GSoC 2016 Progress

Categorical Data Support [SciRuby]

Formula Language Implementation [Week 7-8]

After the end of 6 weeks we have category data support in Daru. Now in the coming weeks we will be adding support for category data in Statsample and Statsample-GLM.

Currently, Statsample and Statsample-GLM do not support regression with category data.

With the introduction of formula language I am looking to accomplish the following:

  • To support regression with category data
  • To provide convenience of formula language to create regression models

In these two weeks I have implemented a formula language but it is limited in certain ways.
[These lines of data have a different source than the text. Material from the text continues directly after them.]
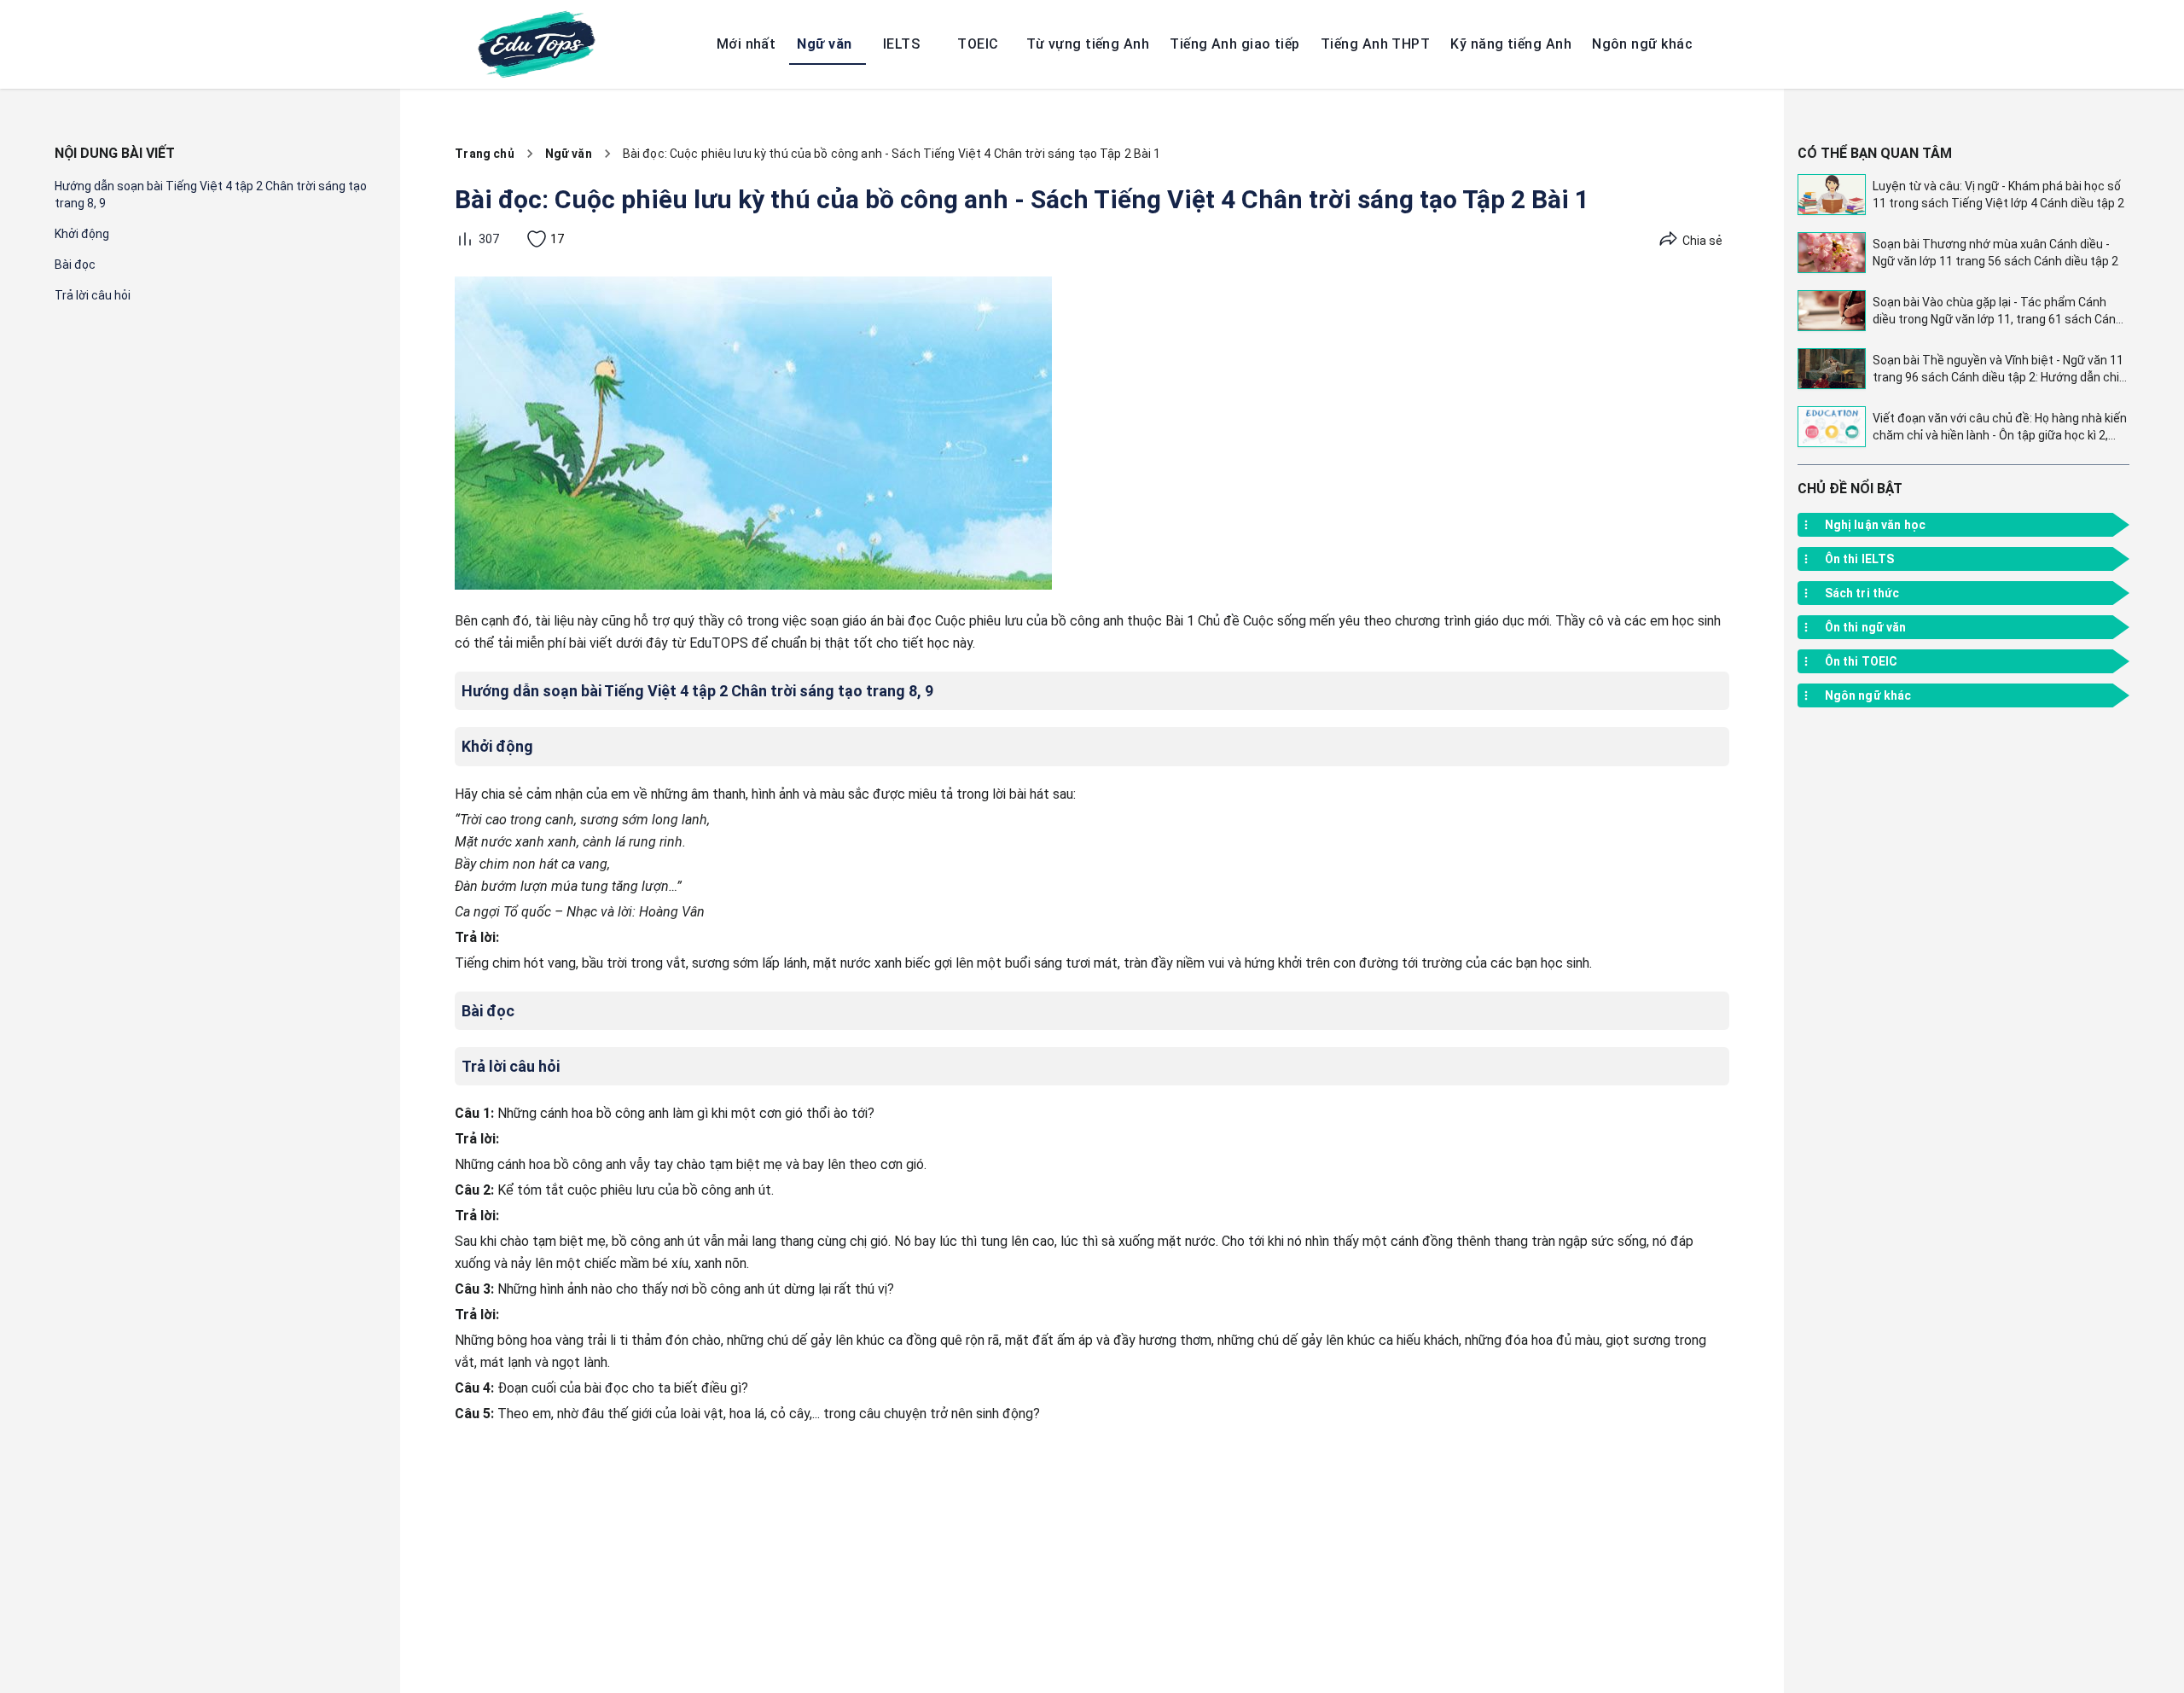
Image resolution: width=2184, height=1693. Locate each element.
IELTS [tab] (901, 44)
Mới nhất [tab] (746, 44)
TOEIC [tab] (977, 44)
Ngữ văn (568, 153)
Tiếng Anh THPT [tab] (1375, 44)
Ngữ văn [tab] (824, 44)
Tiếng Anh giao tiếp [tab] (1235, 44)
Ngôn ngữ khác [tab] (1642, 44)
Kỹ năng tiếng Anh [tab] (1510, 44)
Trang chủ (484, 153)
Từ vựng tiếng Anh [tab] (1087, 44)
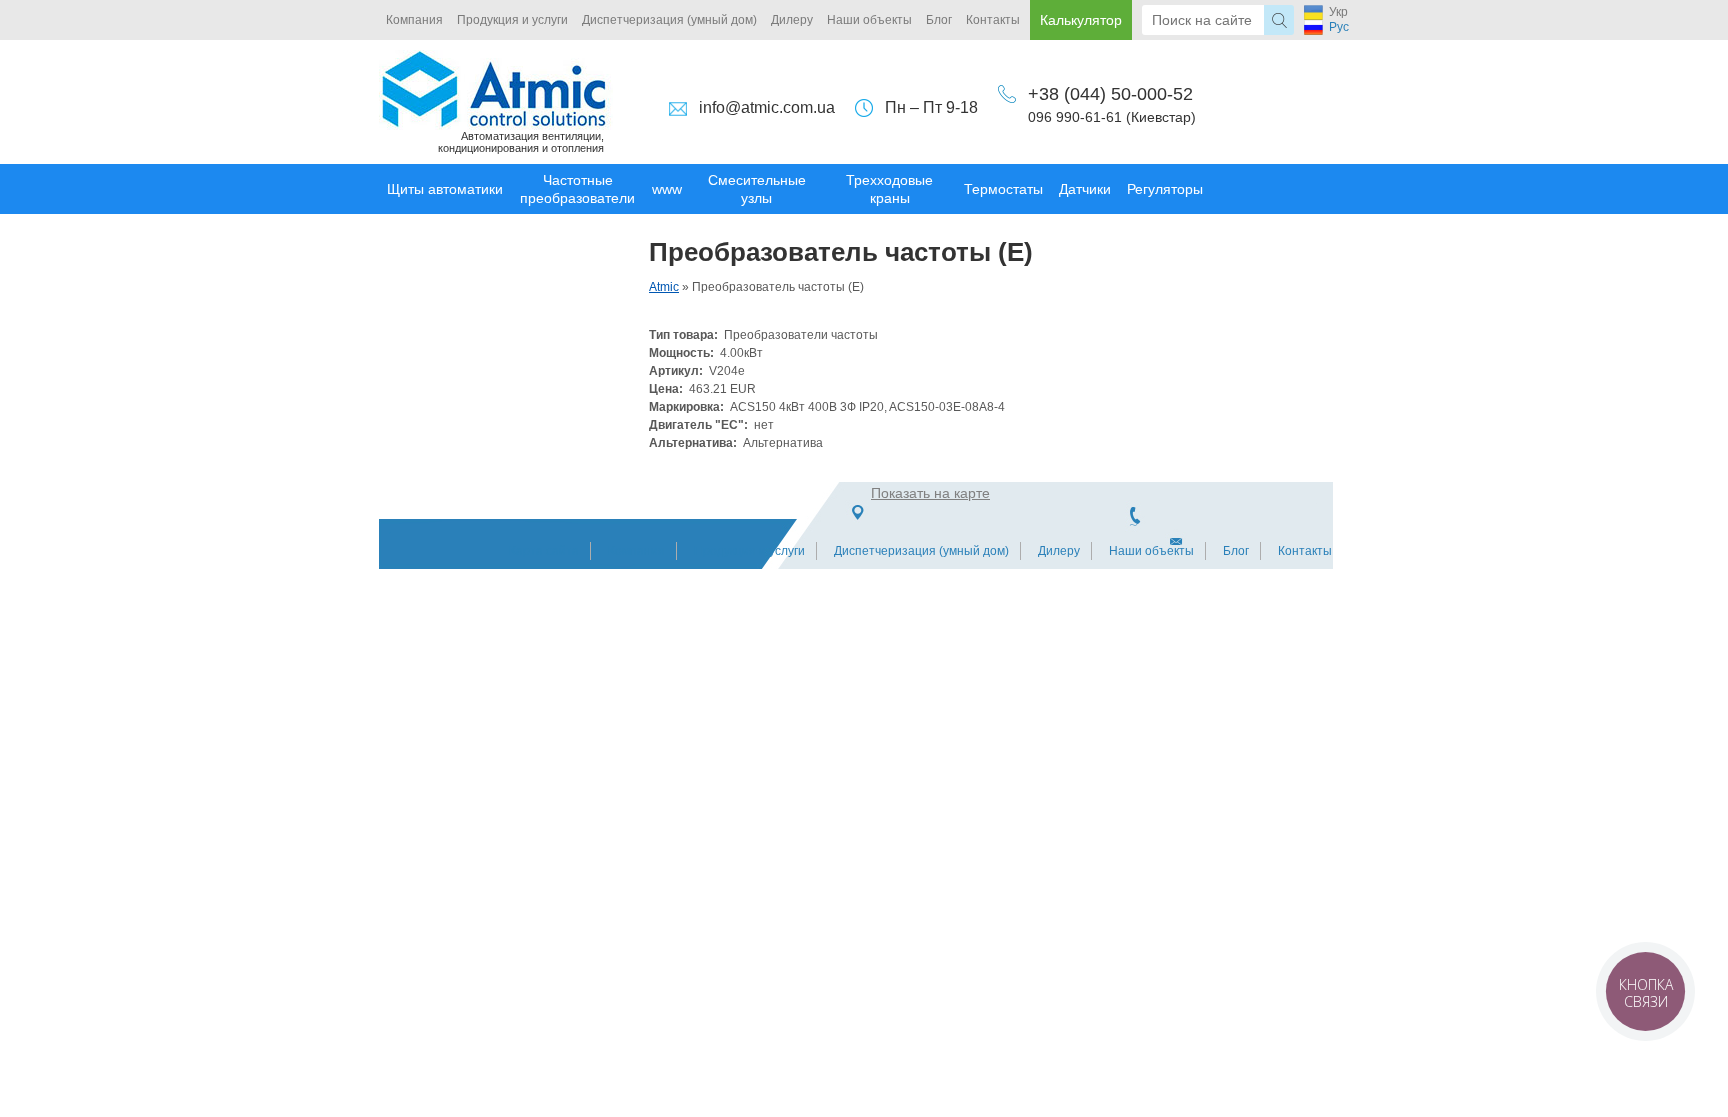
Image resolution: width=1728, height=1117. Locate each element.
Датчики (1085, 189)
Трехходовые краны (889, 189)
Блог (939, 20)
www (667, 189)
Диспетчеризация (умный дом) (669, 20)
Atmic (664, 287)
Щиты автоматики (445, 189)
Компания (414, 20)
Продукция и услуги (512, 20)
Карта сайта (544, 551)
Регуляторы (1165, 189)
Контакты (993, 20)
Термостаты (1003, 189)
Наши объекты (869, 20)
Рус (1339, 27)
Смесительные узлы (757, 189)
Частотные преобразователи (577, 189)
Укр (1338, 12)
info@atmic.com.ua (767, 107)
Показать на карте (930, 493)
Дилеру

The work of following weeks will fill this gap.

Lets talk about the formula language I have implemented in these two weeks.

Formula Language

The formula language which I aim to implement is similar to that used within R and Patsy

With the work of these two weeks, the formula language has the following features:

  • It supports 2-way interaction.
  • It supports : and +.
  • It supports inclusion/exclusion of contant or intercept term.

And since I have followed the Patsy way of implementing the formula langauge it has an edge over R. Since, Patsy has a more accurate algorithm for deciding whether to use a full or reduced-rank coding scheme for categorical factors, the same is inherited in Statsample and Statsample-GLM.

R sometimes can give under-specified model but this is not the case with our implementation. One example is expansion of 0 + a:x + a:b, where x is numeric. More information about this can be found here.

I am thankful to Patsy for it made my work very easy by providing all the details in their documentation. Without it I would have fallen into many pitfalls.

Now lets see formula language in action in Statsample and Statsample-GLM.

Regression in Statsample-GLM

Regression in Statsample-GLM has become an easy task and in addition it now supports category data as predictor variables.

Lets see this by an example.

Lets assume a dataframe df with numeric columns a, b, and having category column c, d, e.

Lets create a logistic model with predictors a, a*b, c and c:d.

If we were to do this earlier, we would have done the following.

Since we can’t code category variables, so lets leave c and c:d.

> train['a:b'] = train['a'] * train['b']
> train = train['a', 'a:b', 'y']
> mod = Statsample::GLM.compute train, 'y', :logistic, constant: 1
> # Now lets obtain predictions
> test['a:b'] = test['a'] * test['b']
> test = test['a', 'a:b']
> mod.predict test
=> #<Daru::Vector(3)>
      0 0.9999
      1 0.0123
      2 0.5925

Now with the introduction of formula langauge it has become a very easy task with no work required to preprocess the dataframe.

> reg = 'y~a+a:b+c+c:d', train, :logistic
> reg.predict test
=> #<Daru::Vector(3)>
      0 0.2999
      1 0.1523
      2 0.8925

The above code not only enables predictions with caetgory data but also reflects the powerful formula langauge.

Here’s a notebook that describes the use of formula language in Statsample-GLM using real life data.

Lets have a look at Statsample now.


With Statsample, its the same. Now one can perform multiple regression with formula language and category variables as predictors.

> reg = 'y~a+a:b+c+c:d', train
> mod = reg.model

This will give a multiple linear regression model.


The introduction of formula language and ability to handle category data has given a great boost to Data Analysis in Ruby and I really hope we keep improving it further and further.

In the coming weeks I will look forward to implement the following:

  • Add more than 2-way interaction support
  • Support for shortcut symbols ‘*’, ‘/’, etc.